Have you ever tried to make a decision by writing down, weighting and then rating a few different factors you felt were important? Maybe it was while picking a job, maybe it was picking a university course or maybe it was deciding on an employee to hire. If so, I think there’s a better way to make decisions that works particularly well when there are many uncertain and qualitative factors to consider – which is often the case for a startup.
The approach I’m going to give is not new – it goes back to a paper in 1971 by Dawes. Dawes took a look at graduate admissions and investigated whether the admissions committee was any good at predicting how students would be ranked, by professors, at the end of their graduate studies. The answer is that the admissions committee was very poor at this and the correlation between their assessment and the final ratings of students was just 0.1 . So Dawes built a simple predictive model that weighted, equally, incoming students’ GRE scores, grade point averages and the quality of their undergraduate institutions. This simple model, it turns out, had a correlation coefficient with the final ratings of students (after graduation) of 0.51, much higher than the admissions committee’s assessment! In other words, a simple model was much more accurate at predicting success than the admitting committee*.
To apply this model (called an “improper linear model”) I suggest the following steps:
- Decide on what the important factors are in making your decision and include only the most important ones (you should probably aim for 3-5 factors, no more).
- Weight all of these factors equally.
- For each factor, decide on what a score of 0/1 should look like and decide on what a score of 1/1 should look like. Thinking of what an intermediate score (0.5/1) should look like can be helpful too. Ideally these scores are derived from data (like GRE data) but this isn’t always possible.
- Rate each of your options on a scale of zero to one on each of the factors.
- Add together and rank the scores for each option to arrive at a decision.
To see an application of this approach, you can take a look at the model I developed to predict the success of startups in Part 2 of this series (where I use pretty qualitative data), or, even better, take a look at the work by Dawes (which uses qualitative data for factors).

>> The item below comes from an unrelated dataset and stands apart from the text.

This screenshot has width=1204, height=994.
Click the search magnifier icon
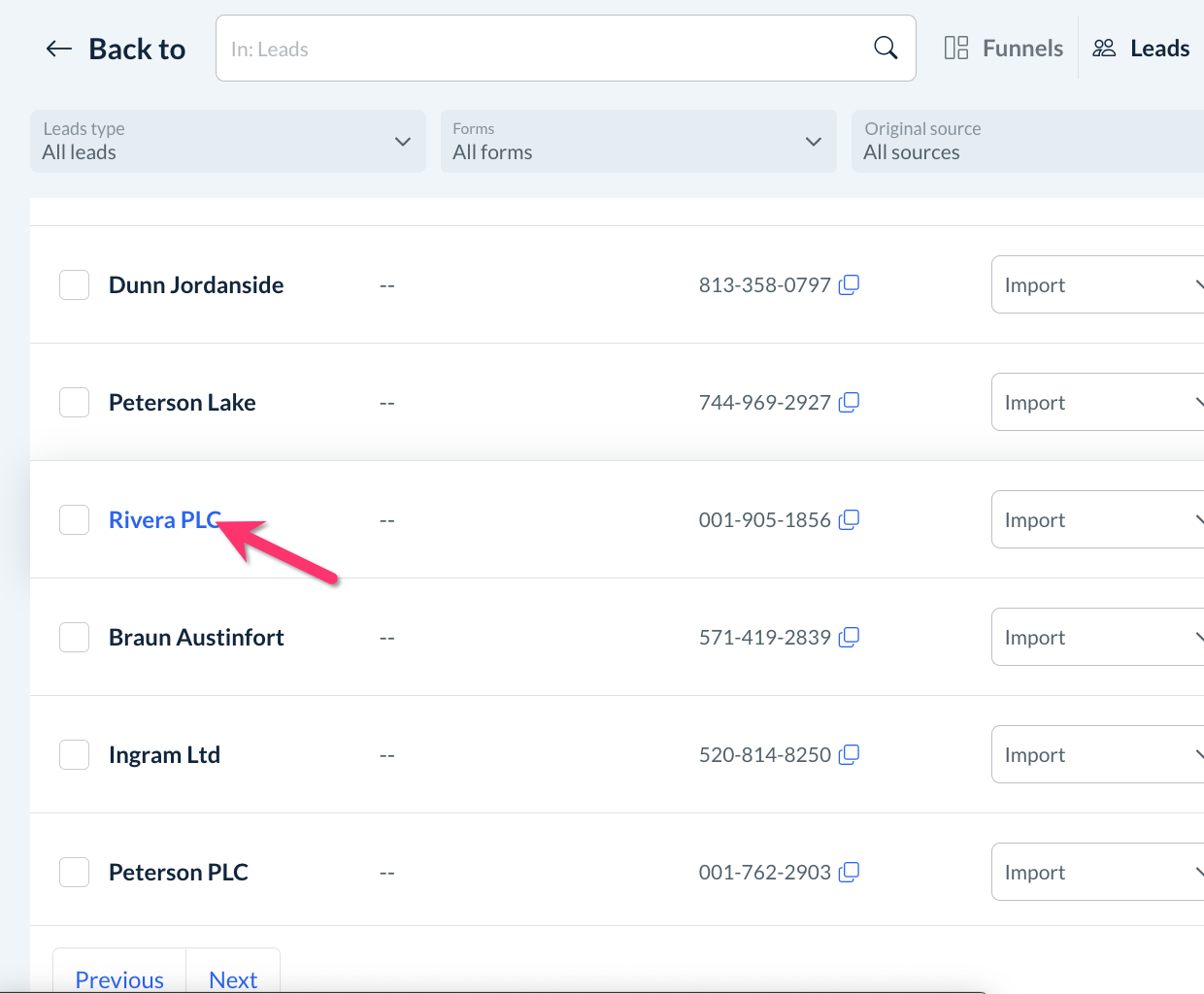coord(886,48)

The reason this approach works well, compared to the usual weighted approach, is that it turns out humans are inconsistent in how we assign weightings. In uncertain environments, the risk of getting the ratings wrong very often outweighs the benefits of trying to optimise the weightings. With equal weights assigned to each factor, you are essentially minimising the risk of getting the weightings wrong; for uncertain environments, as pointed out by Dawes 1979 paper, this is a clever thing to do. The second thing this approach tries to do (in point 3 above) is to shift the focus onto factors that are more measurable. The logic here is that often, in uncertain environments, it’s better to use a measurable parameter that isn’t quite right (for example, using the weight of a bull when trying to order to rank bulls by age) rather than to revert to something less quantitative (for example, how old his eyes look). In other words, the risks of making a bad qualitative judgement are very often greater than the loss of accuracy in using a more quantitative factor, even if that quantitative factor seems somewhat tangential.
I think startups are environments with lots of incomplete and uncertain information. For me, this makes thinking about how to make decisions well worth the while. Improper linear models are one tool I think is worth considering.
*It turns out that humans are notoriously inaccurate at gauging quality in interviews. Nobel laureate Daniel Kahneman had the same problem when he worked to evaluate interviewing techniques in the Israeli army. He also found that a simple model was better at predicting success.